Stasera il presidente del Consiglio, Giuseppe Conte, vedrà il presidente della Commissione Ue, Jean Claude Juncker. Dopo le aperture di Moscovici (“La porta resta aperta”), Conte spera di poter avviare un confronto costruttivo. Ma, in assenza di nuove misure concrete, di nuovi numeri e di indicazioni chiare (i due vicepremier sembrano avere due atteggiamenti diversi: Di Maio più conciliante, Salvini più convinto a tirare dritto), la sensazione prevalente è che tra Italia e Unione europea ci sia ancora una sorta di dialogo tra sordi. Come uscire dall’impasse?
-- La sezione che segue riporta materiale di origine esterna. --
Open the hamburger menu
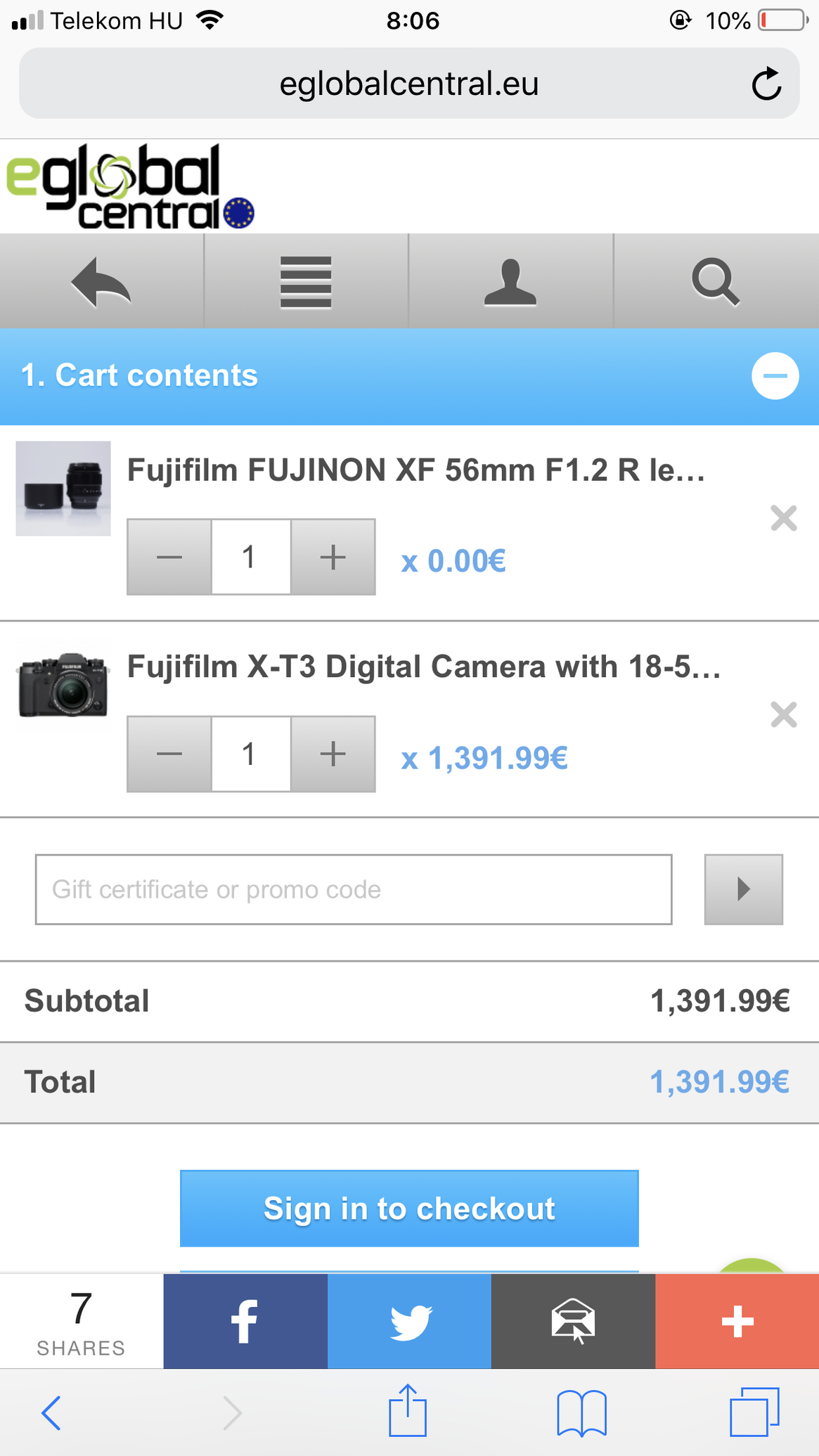The image size is (819, 1456). pyautogui.click(x=306, y=282)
Lo abbiamo chiesto ad Antonio Maria Rinaldi, professore di Finanza aziendale all’Università “Gabriele D’Annunzio” di Pescara ed economista vicino a Savona.
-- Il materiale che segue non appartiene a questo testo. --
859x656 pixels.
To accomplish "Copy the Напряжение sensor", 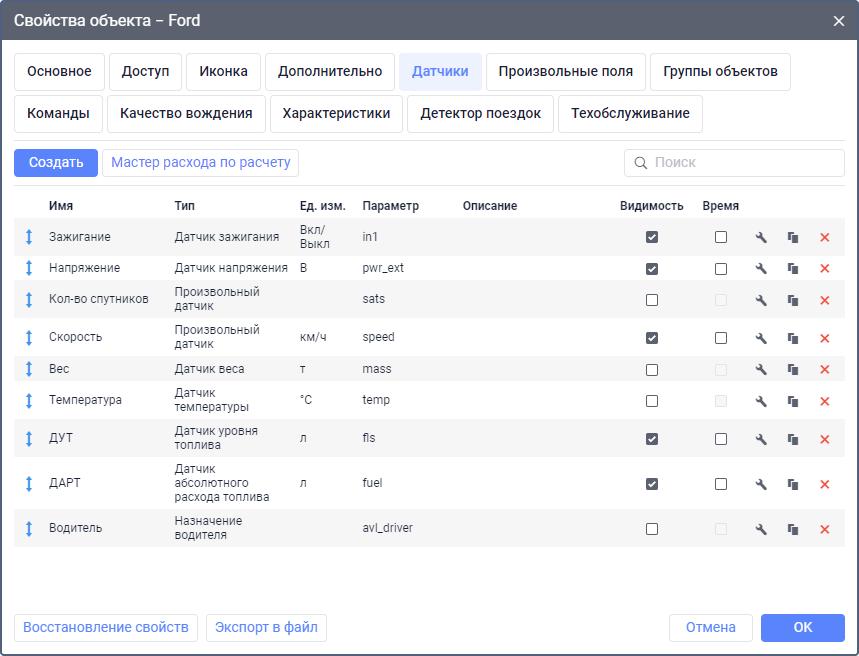I will (793, 269).
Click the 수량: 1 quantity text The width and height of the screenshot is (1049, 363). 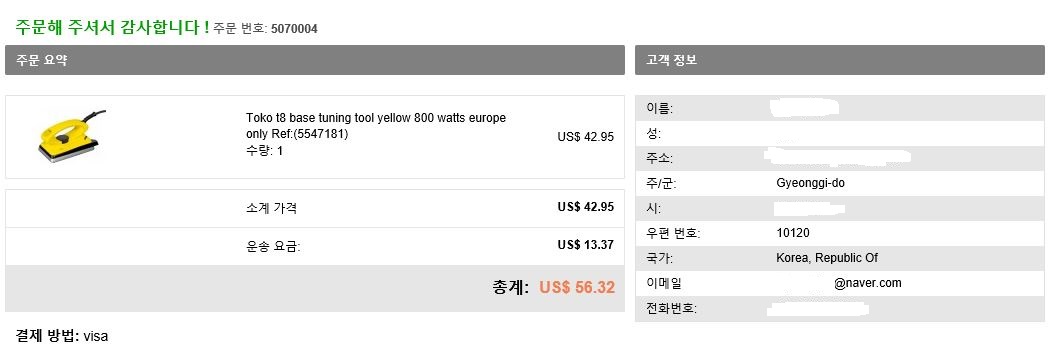click(264, 151)
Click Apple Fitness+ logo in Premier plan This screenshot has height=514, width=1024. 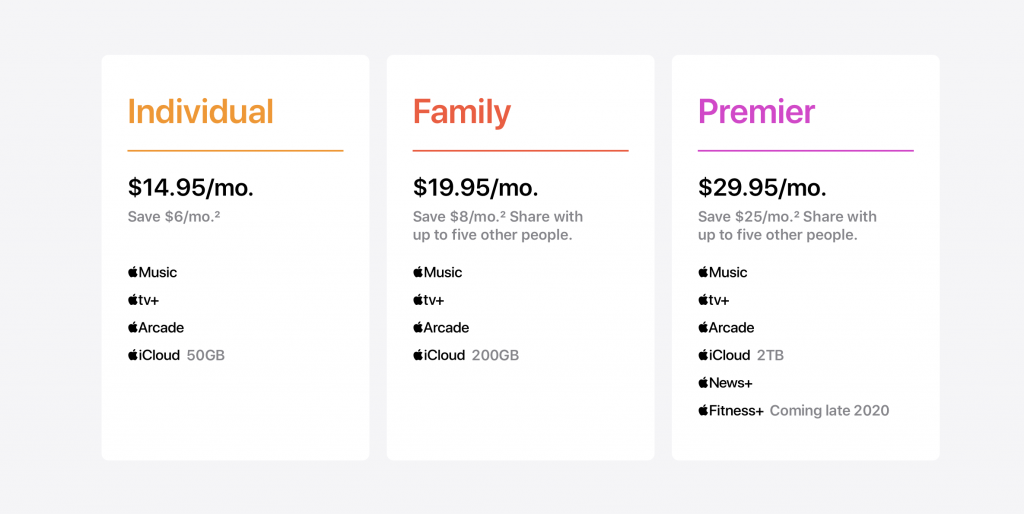730,410
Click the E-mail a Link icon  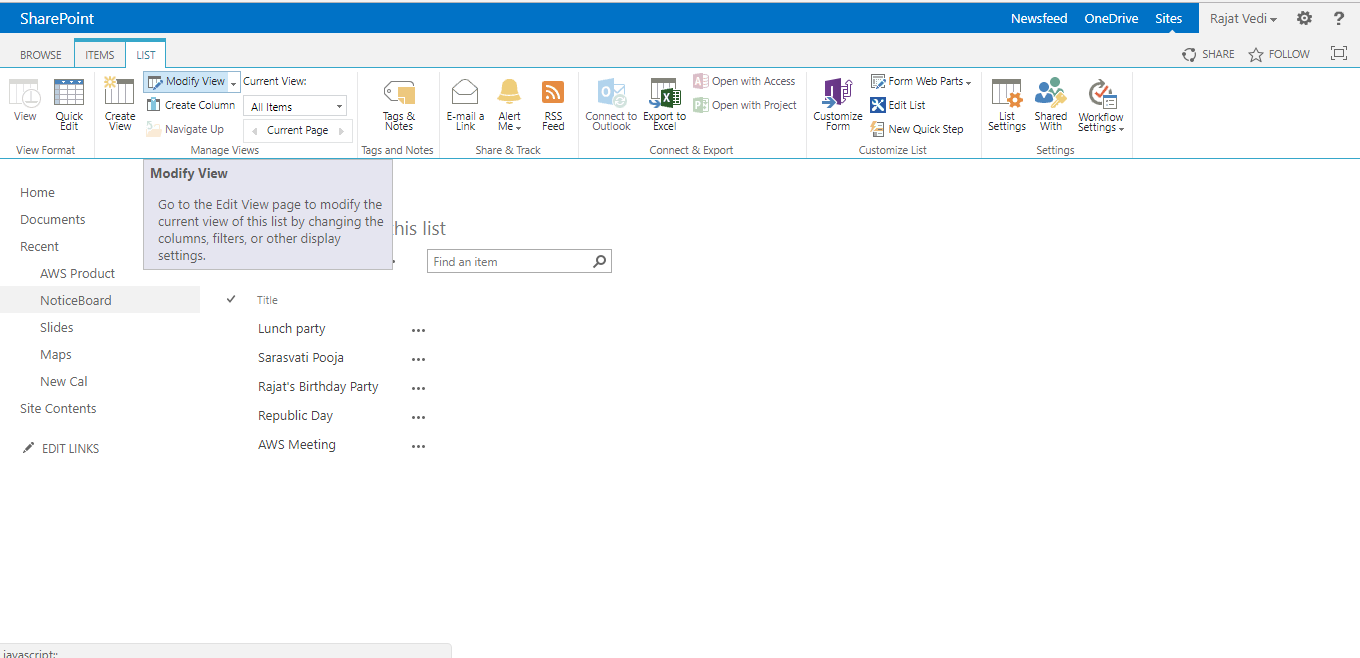pyautogui.click(x=464, y=104)
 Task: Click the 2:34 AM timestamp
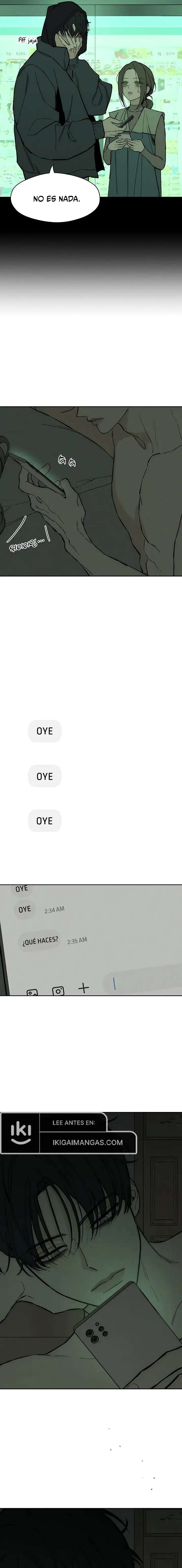coord(54,910)
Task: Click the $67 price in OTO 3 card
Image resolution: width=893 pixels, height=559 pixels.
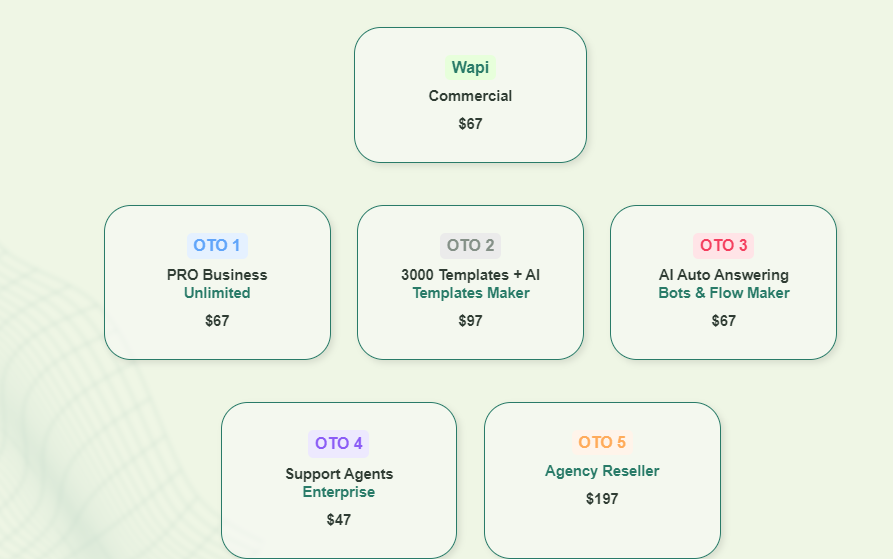Action: [x=723, y=321]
Professore, si può rompere questo muro contro muro?

Penso di sì e me lo auguro. Dipende dalle capacità che le controparti dimostreranno di voler dialogare. Anche se ho visto finora più aperture da parte del governo italiano che da parte della Commissione Ue, che mi sembra ancora abbastanza chiusa.

Oggi Conte incontrerà a cena Juncker. Però al momento sappiamo che Salvini vuole tirare dritto, Di Maio sembra più disponibile a una mediazione e Savona vorrebbe riscrivere la manovra…
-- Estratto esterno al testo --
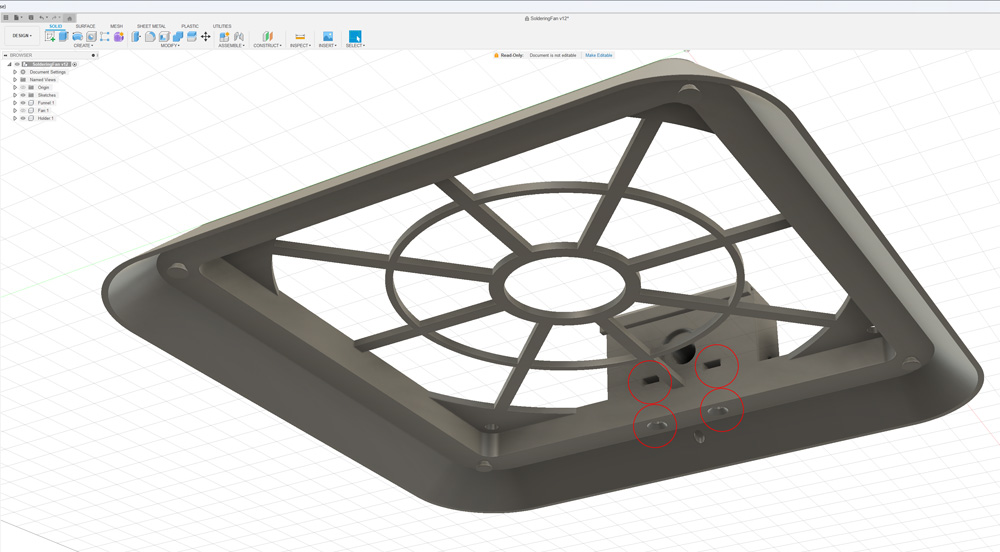This screenshot has width=1000, height=552.
Task: Hide the Sketches folder using its eye icon
Action: coord(23,95)
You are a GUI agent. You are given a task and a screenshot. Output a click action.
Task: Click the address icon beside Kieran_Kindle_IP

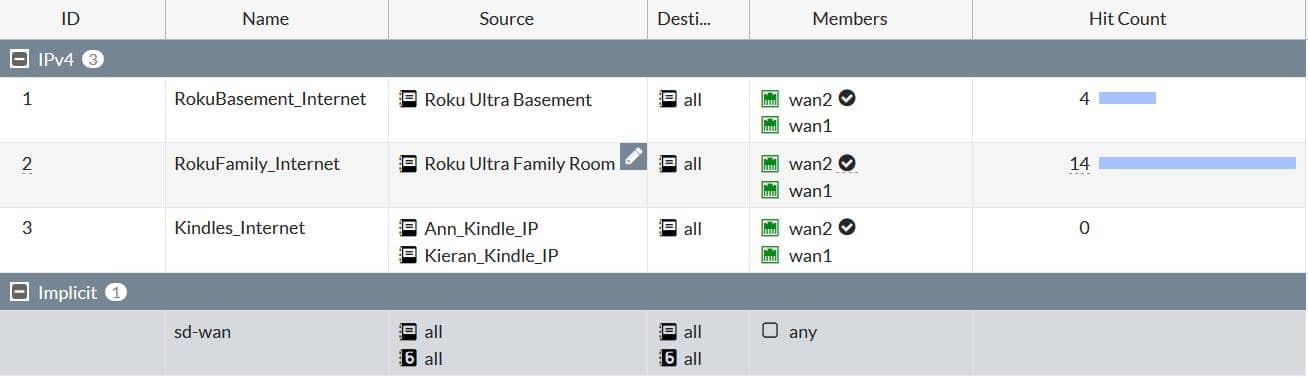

A dire il vero, l’intenzione di Savona di voler riscrivere la manovra può essere già derubricata alla voce indiscrezioni giornalistiche, pure smentite. Credo che tutti al governo siano per una sostanziale conferma dell’attuale manovra. Poi, se si renderà necessario andare a rivedere qualche piccola modifica, credo che non sussistano proprio problemi. L’impianto resta quello iniziale.

Conte ha dichiarato: acceleriamo gli investimenti, rimoduliamo le misure. Che ne pensa?

Sono pienamente d’accordo. Ho sempre sostenuto che il deficit al 2,4% è il minimo sindacale che serve all’Italia per uscire dalla crisi.



L’Europa su questo numero non la pensa così e ci chiede modifiche. Che cosa si potrebbe fare?

Lo dico come idea, come provocazione: potremmo dichiararci disponibili a qualche concessione, pari a uno 0,1-0,2% in meno sul defcit, ma chiedendo di avere la possibilità di fare un 1% fuori dal computo del disavanzo solo in investimenti pubblici per la messa in sicurezza del territorio. Così si attiverebbe un settore trainante per l’economia, anche locale, e un volàno dell’occupazione, aprendo di fatto una sorta di grande cantiere diffuso, dalla Valle d’Aosta alla Sicilia, per poter mettere in atto immediatamente degli interventi di messa in sicurezza di ponti, strade, scuole, territori che franano. Anche perché prevenire costa molto meno che intervenire dopo i disastri. E con questa strategia credo che diminuirebbe anche il costo del reddito di cittadinanza, perché avremmo immediatamente molti posti di lavoro in più.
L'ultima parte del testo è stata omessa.